One of Thistle's institutional shareholders said: "We are very disappointed with Thistle. It has been a lousy investment since it floated and we are not happy."
Industry sources suggest Thistle may now be a bid target or that rivals could look to buy a large stake in the group. Brierley Investments, the New Zealand-based investment group, and the Singapore government own about two-thirds of the company and are allowed to sell their shares any time from next month.
One leading analyst said yesterday: "Thistle was overhyped at flotation. The share price fall makes it more likely that rivals will look at Thistle and there will be some corporate activity."
Bruce Jones, analyst at the group's house broker, Merrill Lynch, said: "There is no doubt that the London hotel market will slow down by 1998 due to the cyclical economy and the strength of the pound. Occupancy rates are already showing signs of peaking."

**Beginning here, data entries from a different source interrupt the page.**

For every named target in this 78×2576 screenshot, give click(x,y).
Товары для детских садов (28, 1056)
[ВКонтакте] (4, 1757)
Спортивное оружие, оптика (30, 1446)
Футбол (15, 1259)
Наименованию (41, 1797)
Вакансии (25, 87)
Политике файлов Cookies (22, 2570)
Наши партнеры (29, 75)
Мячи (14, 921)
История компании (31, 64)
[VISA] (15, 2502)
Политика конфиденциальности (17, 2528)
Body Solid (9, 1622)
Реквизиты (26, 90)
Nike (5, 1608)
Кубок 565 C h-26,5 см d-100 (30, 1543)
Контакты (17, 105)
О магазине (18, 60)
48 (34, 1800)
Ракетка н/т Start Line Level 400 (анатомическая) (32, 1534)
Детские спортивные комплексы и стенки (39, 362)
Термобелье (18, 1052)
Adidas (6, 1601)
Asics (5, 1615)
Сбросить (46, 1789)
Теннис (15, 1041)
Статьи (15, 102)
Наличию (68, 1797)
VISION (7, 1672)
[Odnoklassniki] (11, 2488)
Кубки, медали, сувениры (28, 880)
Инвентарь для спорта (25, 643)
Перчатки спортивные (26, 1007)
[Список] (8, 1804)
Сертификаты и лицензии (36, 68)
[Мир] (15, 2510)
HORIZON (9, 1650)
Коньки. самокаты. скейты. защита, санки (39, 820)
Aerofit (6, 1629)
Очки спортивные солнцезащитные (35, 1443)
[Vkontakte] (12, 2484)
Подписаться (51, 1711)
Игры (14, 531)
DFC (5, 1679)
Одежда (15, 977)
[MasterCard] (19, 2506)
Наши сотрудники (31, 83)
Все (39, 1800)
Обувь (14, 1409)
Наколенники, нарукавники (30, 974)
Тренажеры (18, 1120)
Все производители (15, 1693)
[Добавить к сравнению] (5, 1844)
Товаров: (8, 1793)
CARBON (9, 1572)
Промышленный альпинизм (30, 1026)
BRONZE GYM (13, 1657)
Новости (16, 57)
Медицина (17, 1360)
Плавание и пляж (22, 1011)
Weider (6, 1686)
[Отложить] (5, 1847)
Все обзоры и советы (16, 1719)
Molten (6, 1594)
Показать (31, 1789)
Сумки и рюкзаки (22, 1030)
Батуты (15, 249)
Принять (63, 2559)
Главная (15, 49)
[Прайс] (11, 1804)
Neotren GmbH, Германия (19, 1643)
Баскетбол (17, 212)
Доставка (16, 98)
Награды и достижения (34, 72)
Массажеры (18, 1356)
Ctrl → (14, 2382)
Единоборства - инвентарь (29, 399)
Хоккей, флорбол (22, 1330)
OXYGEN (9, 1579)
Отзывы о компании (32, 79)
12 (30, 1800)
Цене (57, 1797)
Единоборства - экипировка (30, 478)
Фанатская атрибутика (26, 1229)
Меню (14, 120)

He has downgraded Thistle's profit forecasts by pounds 10m to pounds 80m for the current year.
Thistle announced a 9 per cent rise in operating profits to pounds 55m for the six months to July but warned that operating profits for the financial year would only be "slightly above that achieved in the first half''.
Robert Peel, Thistle's chief executive, said: "I am obviously disappointed for our shareholders. We did not do as well as hoped. However our strategy has not changed."
Mr Peel denied that administration costs were getting out of control after they jumped 18 per cent to pounds 7.9m in the first half. He said most of the increase was due to one-off costs associated with the group's flotation last year and a pounds 300,000 increase in directors' pay. Thistle also launched a pounds 450,000 marketing campaign to attract customers from America after fears that the rising pound would hit custom.
However its initiatives were not enough to stop revenue from Japanese and European customers falling sharply due to sterling's strength.